To evaluate the 1st degree polynomials, two operators are needed.

  • scalar * variable = term
  • term + term = linear combination

These operations are linear. The arithmetic is easy but must be concealed. We
can hide it “in the exponent” using the one-wayness of the discrete logarithm
problem over a group. In effect, we can do arithmetic in ciphertext without
revealing the original plaintext values.

Raising a group generator to a power is one-way:

y = g^x

Given ciphertext y, finding plaintext x is intractably difficult:

x = log_g(y)

The plaintext value x is kept secret. The ciphertext value y is public. The
exponentiation operation is an isomorphism (one-to-one mapping) from x to y.
However, the one-wayness of the discrete logarithm problem means that while
it is easy to calculate y from x, it is very hard to go the other way and
find x given y. This is what conceals the polynomials and, by extension, the
algorithmic decision problem which generated them.

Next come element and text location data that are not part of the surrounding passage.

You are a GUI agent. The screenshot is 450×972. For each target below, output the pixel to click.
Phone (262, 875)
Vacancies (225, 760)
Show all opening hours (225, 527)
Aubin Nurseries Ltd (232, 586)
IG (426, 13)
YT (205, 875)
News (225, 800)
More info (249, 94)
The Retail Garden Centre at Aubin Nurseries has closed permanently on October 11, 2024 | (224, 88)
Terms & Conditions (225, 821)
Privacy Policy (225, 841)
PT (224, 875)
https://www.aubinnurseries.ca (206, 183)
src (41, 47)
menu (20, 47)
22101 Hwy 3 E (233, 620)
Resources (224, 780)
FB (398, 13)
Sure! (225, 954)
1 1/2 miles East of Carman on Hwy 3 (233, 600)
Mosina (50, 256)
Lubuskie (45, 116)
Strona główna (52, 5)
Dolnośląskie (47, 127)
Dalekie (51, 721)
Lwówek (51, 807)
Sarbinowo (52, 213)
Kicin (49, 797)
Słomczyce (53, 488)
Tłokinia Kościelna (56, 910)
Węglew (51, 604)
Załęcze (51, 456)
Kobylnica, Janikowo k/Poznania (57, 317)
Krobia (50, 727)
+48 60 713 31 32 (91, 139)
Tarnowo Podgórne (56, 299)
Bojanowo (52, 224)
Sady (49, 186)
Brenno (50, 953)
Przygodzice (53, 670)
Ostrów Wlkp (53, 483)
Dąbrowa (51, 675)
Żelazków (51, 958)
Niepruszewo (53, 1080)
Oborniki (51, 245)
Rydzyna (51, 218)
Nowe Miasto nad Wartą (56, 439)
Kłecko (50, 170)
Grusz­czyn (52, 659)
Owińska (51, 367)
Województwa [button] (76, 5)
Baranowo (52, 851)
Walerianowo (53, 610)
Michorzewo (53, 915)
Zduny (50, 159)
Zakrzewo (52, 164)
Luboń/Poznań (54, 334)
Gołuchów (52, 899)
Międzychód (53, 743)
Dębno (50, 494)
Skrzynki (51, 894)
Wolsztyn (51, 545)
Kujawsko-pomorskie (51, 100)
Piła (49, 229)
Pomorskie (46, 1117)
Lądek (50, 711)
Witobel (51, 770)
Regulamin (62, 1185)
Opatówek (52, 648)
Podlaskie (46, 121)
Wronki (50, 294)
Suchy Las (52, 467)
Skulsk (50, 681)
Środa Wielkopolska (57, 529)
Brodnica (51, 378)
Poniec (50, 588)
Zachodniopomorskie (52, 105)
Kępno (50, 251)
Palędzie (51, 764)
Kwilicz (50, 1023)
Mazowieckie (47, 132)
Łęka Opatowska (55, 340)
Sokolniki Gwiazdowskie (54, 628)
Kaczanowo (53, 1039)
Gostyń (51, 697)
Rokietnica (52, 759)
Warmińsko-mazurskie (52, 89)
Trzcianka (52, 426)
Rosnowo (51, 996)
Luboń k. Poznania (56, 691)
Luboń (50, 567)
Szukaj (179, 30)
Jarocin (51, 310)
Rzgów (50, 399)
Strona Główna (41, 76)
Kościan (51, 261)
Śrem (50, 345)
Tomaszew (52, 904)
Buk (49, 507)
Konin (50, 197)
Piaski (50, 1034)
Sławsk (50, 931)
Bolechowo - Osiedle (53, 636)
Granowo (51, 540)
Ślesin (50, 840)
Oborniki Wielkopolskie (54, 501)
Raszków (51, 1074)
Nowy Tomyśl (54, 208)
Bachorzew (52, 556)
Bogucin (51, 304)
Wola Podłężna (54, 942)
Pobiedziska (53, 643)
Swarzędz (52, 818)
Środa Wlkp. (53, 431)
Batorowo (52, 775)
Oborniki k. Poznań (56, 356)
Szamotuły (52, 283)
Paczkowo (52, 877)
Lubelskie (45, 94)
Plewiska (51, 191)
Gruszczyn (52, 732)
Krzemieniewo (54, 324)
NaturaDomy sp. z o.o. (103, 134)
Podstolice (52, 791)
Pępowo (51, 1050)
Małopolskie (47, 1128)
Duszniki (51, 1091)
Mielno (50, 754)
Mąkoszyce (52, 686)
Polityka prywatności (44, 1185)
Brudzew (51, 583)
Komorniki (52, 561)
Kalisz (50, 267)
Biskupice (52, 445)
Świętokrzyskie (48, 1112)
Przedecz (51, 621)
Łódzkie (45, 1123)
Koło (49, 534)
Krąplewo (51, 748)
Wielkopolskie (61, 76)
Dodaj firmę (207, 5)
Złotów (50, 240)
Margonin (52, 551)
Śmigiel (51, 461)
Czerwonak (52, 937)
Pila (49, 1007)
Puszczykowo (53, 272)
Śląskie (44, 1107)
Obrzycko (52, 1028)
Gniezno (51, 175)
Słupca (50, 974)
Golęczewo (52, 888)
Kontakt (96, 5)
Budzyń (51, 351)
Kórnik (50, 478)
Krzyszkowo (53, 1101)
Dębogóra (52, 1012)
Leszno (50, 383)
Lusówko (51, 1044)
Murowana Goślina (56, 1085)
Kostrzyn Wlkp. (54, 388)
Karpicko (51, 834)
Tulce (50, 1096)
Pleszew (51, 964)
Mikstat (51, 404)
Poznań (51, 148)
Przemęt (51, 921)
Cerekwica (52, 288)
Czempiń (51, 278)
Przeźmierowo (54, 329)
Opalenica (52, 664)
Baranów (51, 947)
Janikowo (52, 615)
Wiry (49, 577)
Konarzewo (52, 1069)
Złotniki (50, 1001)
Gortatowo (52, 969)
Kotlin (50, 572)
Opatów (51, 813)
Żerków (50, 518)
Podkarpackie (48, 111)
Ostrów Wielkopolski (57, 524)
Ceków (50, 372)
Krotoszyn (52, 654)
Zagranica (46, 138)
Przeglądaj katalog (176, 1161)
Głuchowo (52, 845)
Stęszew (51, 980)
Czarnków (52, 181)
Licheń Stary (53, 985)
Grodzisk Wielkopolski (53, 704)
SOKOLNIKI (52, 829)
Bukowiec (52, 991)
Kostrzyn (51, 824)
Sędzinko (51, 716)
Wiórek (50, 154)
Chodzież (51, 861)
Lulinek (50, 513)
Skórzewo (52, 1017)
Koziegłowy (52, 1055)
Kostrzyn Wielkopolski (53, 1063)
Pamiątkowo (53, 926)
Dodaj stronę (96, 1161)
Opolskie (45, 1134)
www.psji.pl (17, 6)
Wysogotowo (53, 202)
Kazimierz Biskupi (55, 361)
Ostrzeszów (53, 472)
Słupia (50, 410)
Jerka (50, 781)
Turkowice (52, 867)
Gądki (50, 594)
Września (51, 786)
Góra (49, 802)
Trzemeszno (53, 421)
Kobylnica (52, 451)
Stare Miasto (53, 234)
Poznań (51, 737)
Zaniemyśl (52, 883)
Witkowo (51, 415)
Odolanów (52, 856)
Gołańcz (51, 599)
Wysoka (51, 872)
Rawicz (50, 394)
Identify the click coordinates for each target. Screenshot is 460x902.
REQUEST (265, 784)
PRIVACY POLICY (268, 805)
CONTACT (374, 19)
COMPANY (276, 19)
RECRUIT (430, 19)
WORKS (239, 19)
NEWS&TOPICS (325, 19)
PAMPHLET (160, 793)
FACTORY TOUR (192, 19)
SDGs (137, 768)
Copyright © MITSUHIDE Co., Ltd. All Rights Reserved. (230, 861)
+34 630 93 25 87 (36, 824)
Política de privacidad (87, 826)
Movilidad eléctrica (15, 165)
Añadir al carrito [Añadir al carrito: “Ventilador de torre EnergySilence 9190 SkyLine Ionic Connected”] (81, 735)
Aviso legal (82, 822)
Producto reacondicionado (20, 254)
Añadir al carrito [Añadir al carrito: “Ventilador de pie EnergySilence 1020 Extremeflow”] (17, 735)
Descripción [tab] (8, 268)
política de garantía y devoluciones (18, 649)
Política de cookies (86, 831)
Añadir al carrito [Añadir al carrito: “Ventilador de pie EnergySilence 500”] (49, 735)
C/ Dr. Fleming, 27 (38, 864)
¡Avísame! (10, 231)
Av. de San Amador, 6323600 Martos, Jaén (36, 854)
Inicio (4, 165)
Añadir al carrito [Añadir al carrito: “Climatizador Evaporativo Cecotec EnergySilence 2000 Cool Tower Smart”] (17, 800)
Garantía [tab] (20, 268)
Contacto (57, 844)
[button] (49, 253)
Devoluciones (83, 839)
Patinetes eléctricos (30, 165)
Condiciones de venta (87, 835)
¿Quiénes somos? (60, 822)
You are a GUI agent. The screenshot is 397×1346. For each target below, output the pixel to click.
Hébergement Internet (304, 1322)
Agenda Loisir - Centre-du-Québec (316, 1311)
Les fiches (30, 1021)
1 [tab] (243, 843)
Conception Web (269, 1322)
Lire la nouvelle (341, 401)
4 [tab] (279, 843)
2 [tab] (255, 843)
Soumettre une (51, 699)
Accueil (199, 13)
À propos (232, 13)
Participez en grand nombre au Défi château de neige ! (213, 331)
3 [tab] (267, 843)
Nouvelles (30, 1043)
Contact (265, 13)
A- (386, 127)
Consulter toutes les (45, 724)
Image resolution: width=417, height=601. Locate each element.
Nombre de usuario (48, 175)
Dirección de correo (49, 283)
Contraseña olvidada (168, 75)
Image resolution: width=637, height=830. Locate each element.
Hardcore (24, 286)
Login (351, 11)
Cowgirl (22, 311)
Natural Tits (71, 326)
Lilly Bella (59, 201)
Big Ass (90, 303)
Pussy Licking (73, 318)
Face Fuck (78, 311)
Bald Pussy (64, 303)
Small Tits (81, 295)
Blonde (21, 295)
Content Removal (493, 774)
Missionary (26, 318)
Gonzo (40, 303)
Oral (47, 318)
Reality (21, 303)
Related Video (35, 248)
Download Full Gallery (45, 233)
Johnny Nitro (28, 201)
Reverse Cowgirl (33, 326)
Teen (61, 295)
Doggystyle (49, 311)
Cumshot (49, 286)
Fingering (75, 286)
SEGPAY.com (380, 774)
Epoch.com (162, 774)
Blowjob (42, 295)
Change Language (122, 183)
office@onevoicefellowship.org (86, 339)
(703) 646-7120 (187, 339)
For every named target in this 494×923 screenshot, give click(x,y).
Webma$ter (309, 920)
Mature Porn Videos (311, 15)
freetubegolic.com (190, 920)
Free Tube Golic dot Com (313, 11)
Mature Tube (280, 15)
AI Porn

To evaluate the product of polynomials, multiplication is needed. The product
is not 1st degree. It is 2nd degree. So we need another operator.

  • linear combination * linear combination = …something…

However, note that we don’t need the product as an actual polynomial. Only
the value is required. There is a magical way to do this using a construction
called a bilinear group. This is also called a group pairing. It is a mapping
from two groups to one that preserves linearity. With a bilinear group, the
multiplication is implicit in the structure of the mapping.

To summarize so far:

One rank-1 constraint of many:

(a0*x0 + a1*x1 +...) * (b0*y0 + b1*y1 +...) = (c0*z0 + c1*z1 +...)

Evaluate each linear polynomial with addition and scalar multiplication:

A = a0*x0 + a1*x1 +...
B = b0*y0 + b1*y1 +...
C = c0*z0 + c1*z1 +...

Use a bilinear group for multiplication:

A * B = C

If the evaluated equations (remember this is done “in the exponent” with
ciphertext) are true, then the decision problem which generated them must be
satisfied. Yet, it is very hard (effectively impossible) to go backwards and
recover the original program from the constraint system after it has been
“hashed” using the common reference string.

This gives a way of encrypting algorithms for decision problems which can be
used without ever decrypting them. Execution and verification of output occurs
in ciphertext. Ideally, the algorithm falls through the one-way trapdoor and
reveals no information except for the single bit that indicates the constraint
system is satisfied. If it is, then so is the decision problem. However, that
is all we know. The decision problem itself is not revealed.


Where does the trust go?

The common reference string (proving key) is generated with randomness. This
same randomness is used to generate a verification key to check satisfiability
of the constraint system. The entity holding the randomness is trusted.

However, that trust is “offline” rather than “online” as with certificate
authorities in public-key cryptography. Once the proving and verification key
pair is generated, then if the randomness used in generation is discarded, no
trust is required. The key pair works without any trusted parties.

The risk is that the entity or multi-party process that generates the key pair
cheats and keeps the randomness instead of destroying it. This randomness used
in key pair generation is the secret in this form of zero knowledge. An
adversary who holds the original random samples which generated proving and
verification keys can cheat.

Whoever generates the proving and verification key pair is a trusted entity.